[[ Records for this exercise open ]]

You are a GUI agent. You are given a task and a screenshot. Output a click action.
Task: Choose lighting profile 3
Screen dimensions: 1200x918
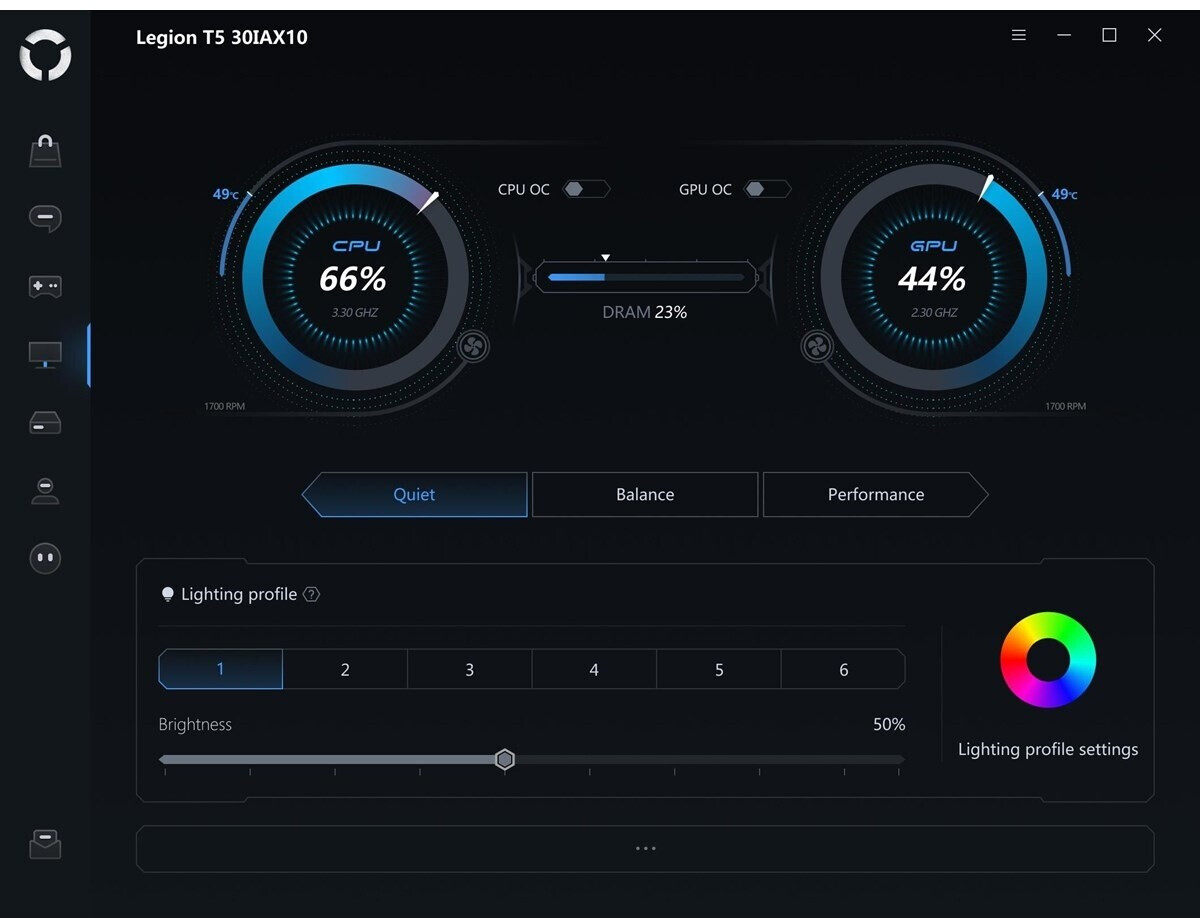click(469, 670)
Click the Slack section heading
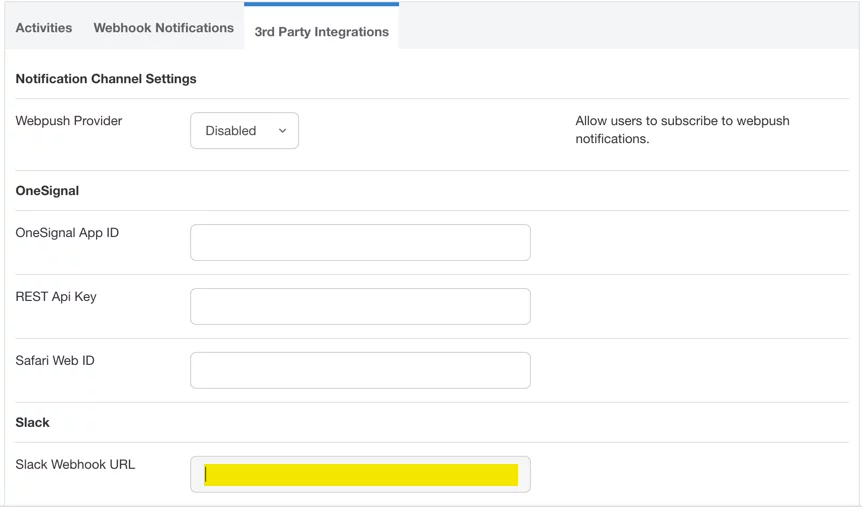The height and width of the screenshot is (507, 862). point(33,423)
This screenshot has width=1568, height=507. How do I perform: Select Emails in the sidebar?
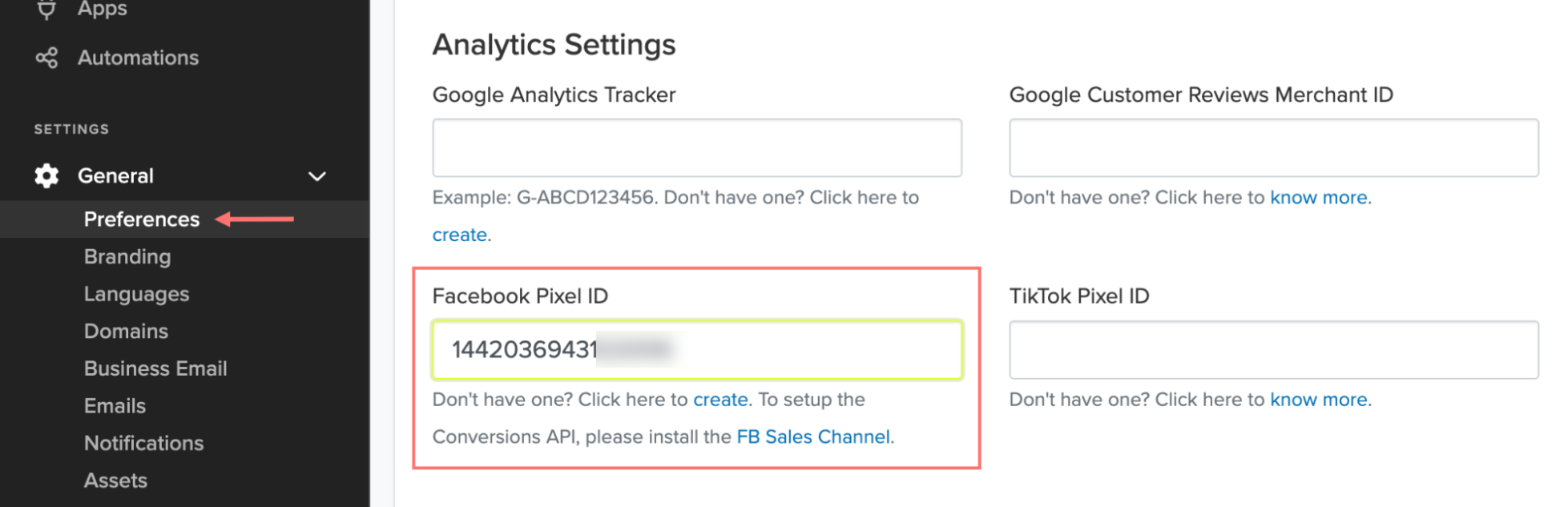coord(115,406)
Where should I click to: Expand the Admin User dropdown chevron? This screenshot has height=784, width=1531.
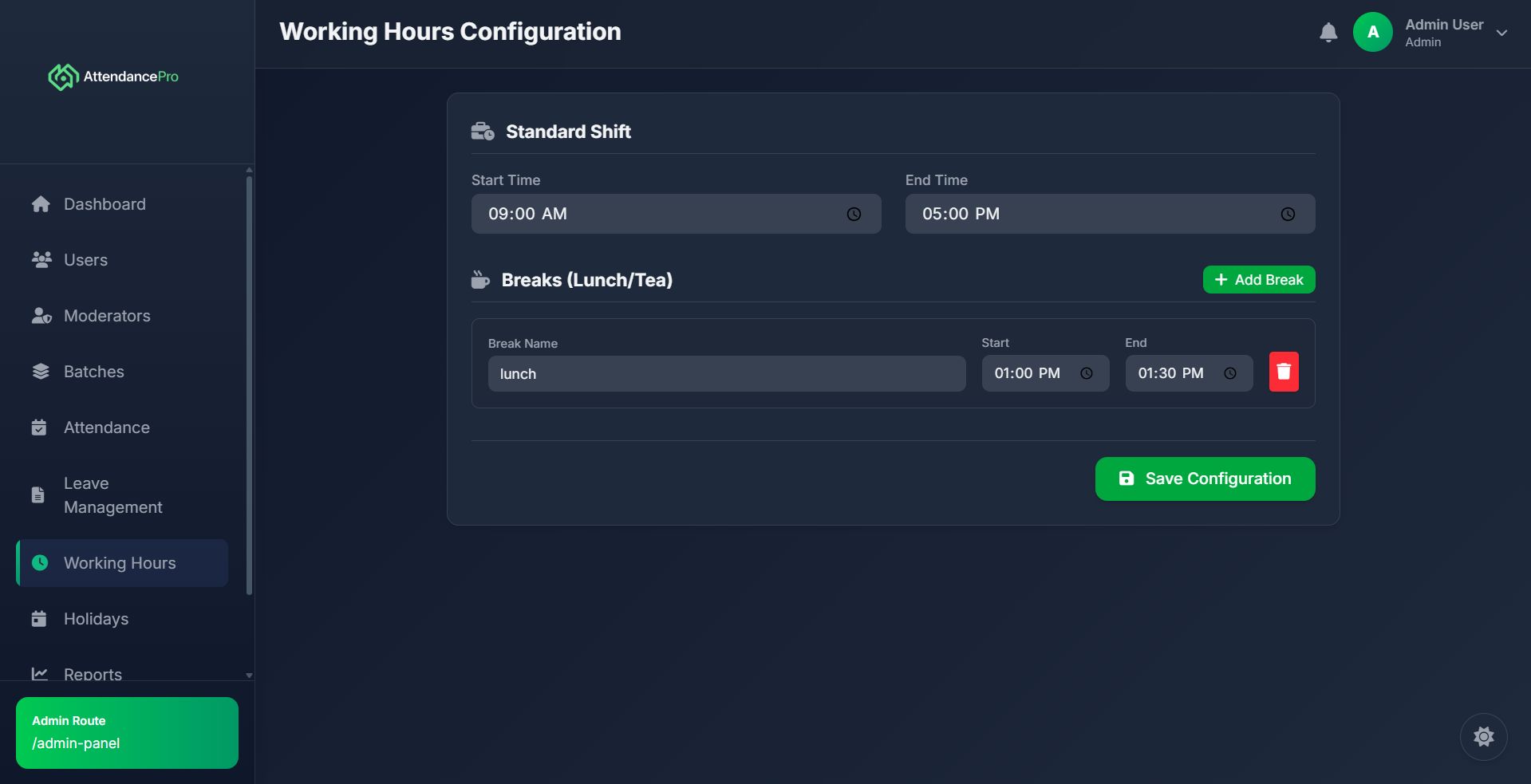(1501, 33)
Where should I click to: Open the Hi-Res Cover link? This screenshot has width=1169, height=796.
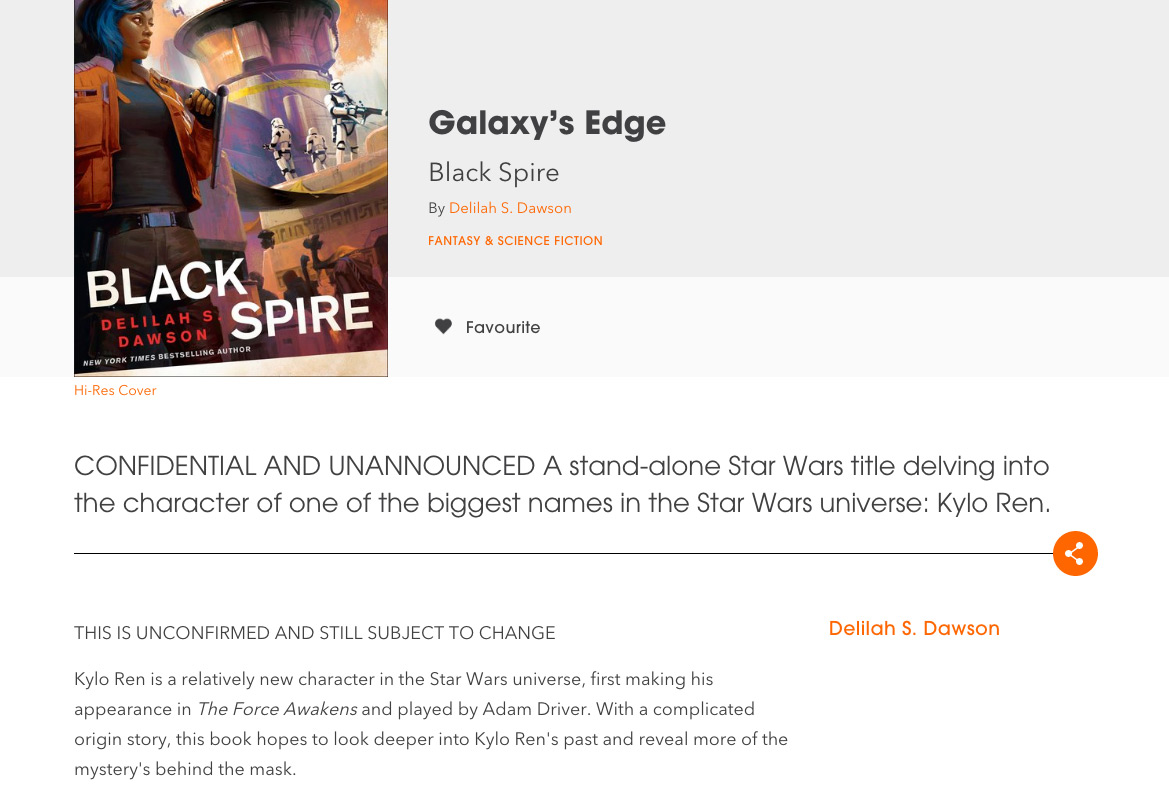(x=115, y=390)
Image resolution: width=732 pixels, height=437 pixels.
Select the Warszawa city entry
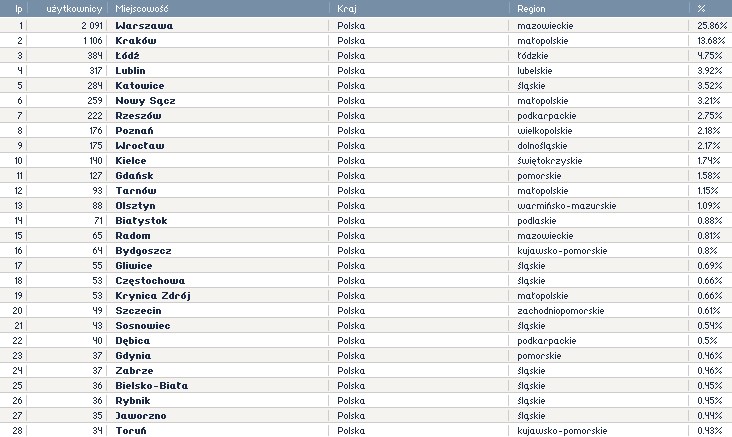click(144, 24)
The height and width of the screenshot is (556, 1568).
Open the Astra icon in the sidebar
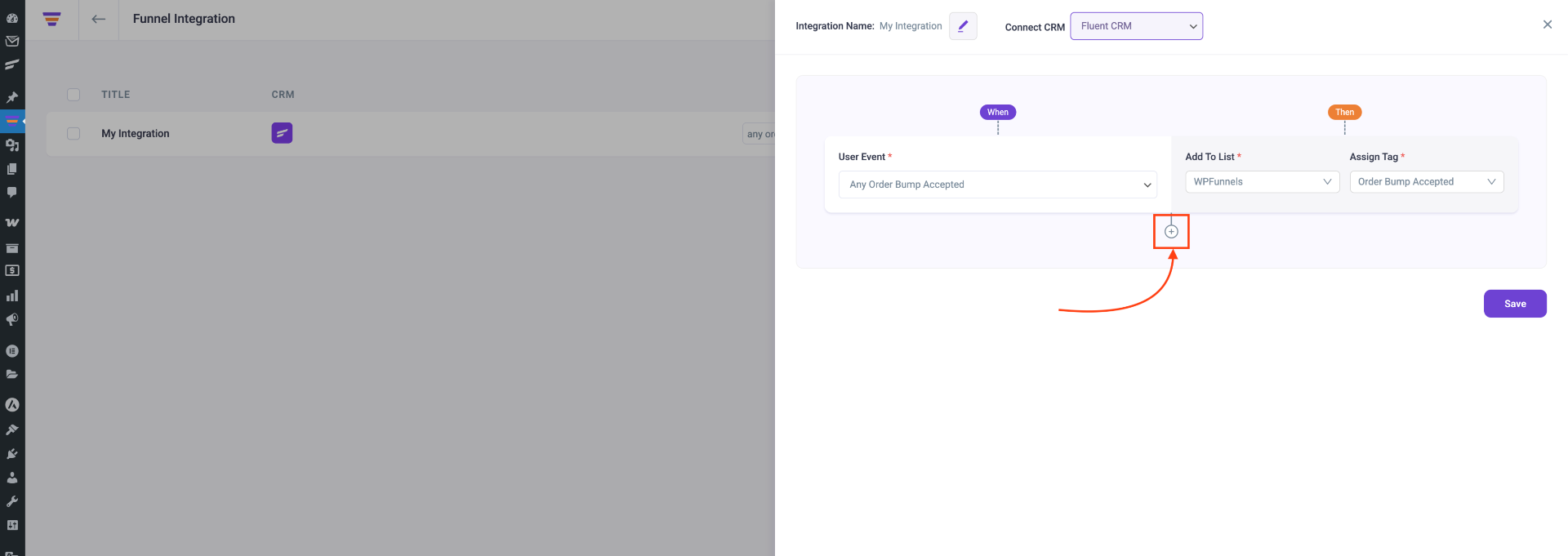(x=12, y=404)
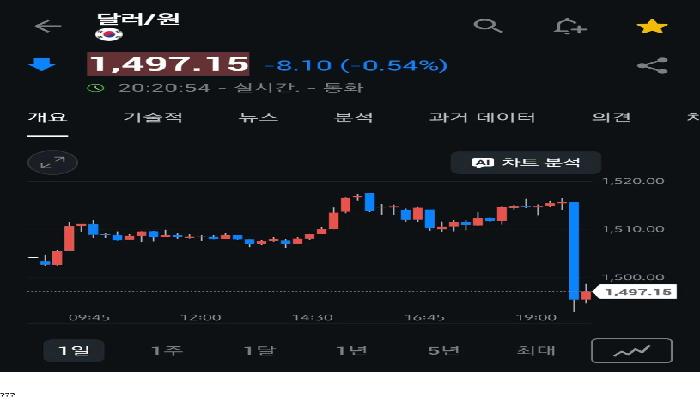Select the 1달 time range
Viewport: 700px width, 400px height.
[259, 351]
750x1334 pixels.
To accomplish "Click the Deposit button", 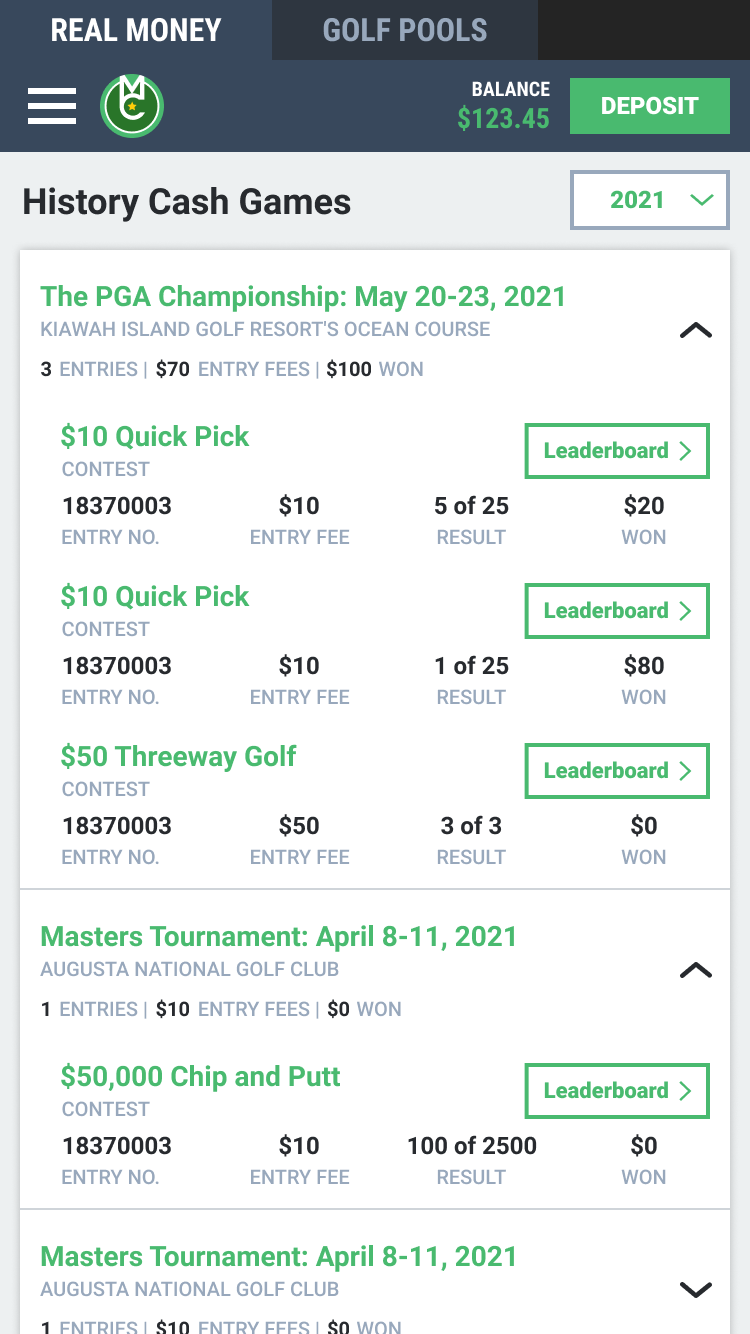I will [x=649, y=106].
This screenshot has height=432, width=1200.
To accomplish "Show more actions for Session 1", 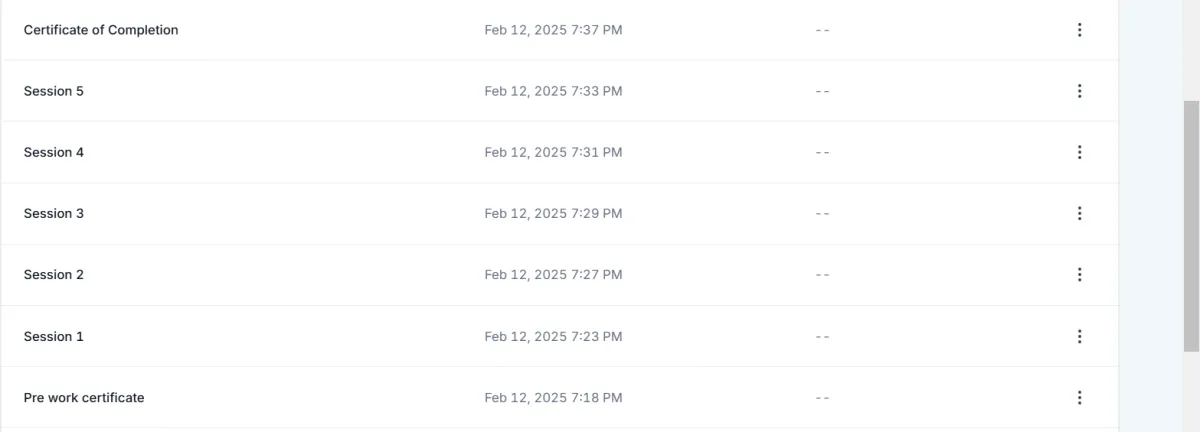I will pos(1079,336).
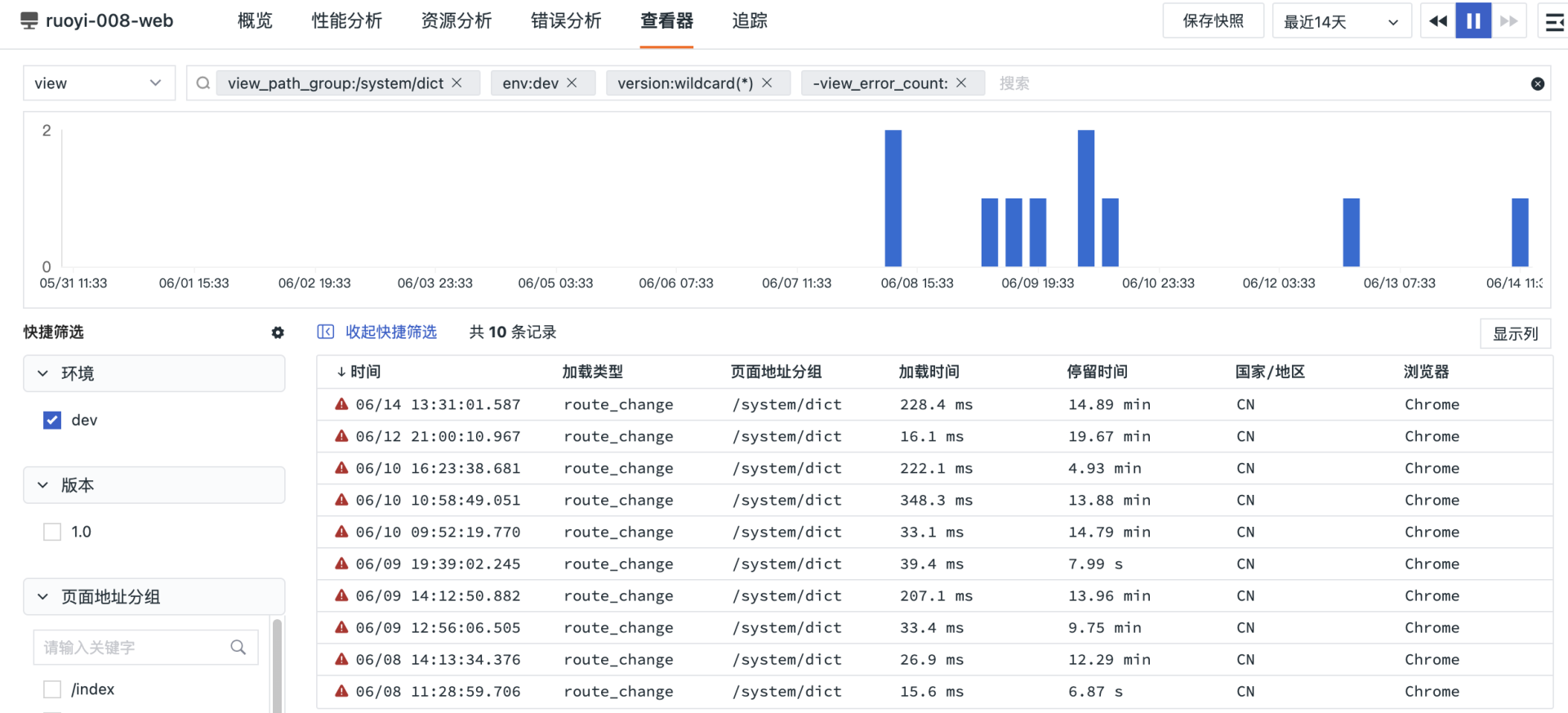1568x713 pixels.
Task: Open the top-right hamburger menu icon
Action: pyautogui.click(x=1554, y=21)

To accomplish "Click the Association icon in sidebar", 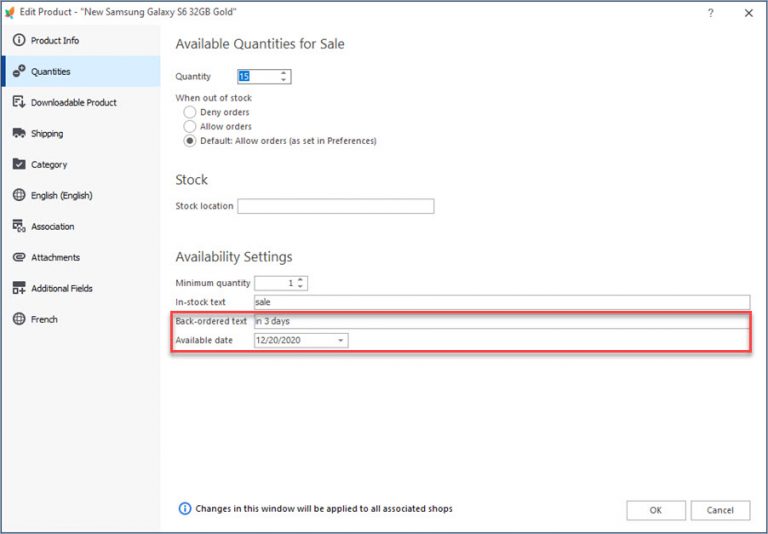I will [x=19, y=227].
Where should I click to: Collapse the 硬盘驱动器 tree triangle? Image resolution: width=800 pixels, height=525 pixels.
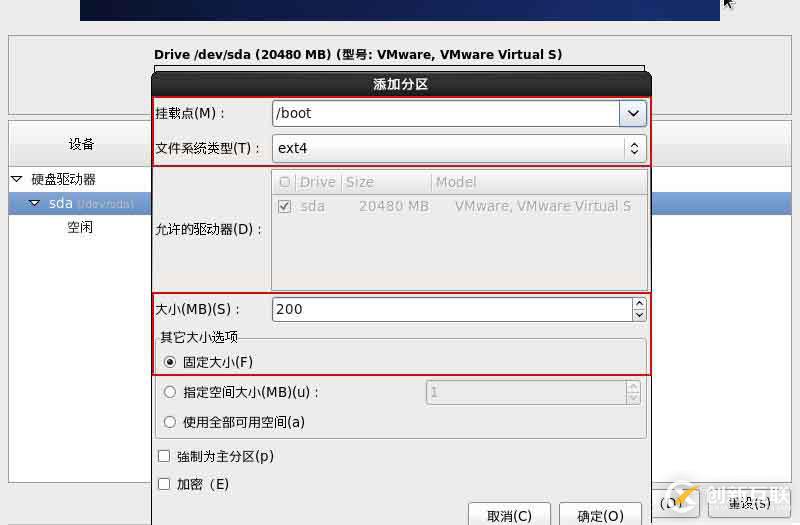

[[ Records for this exercise closed ]]

Problem description
From the records above, copy every line that holds the word "Image".

Task result
Image resolution: width=732 pixels, height=437 pixels.
Where should I click to: Collapse the 硬盘驱动器 tree triangle? Image resolution: width=800 pixels, height=525 pixels.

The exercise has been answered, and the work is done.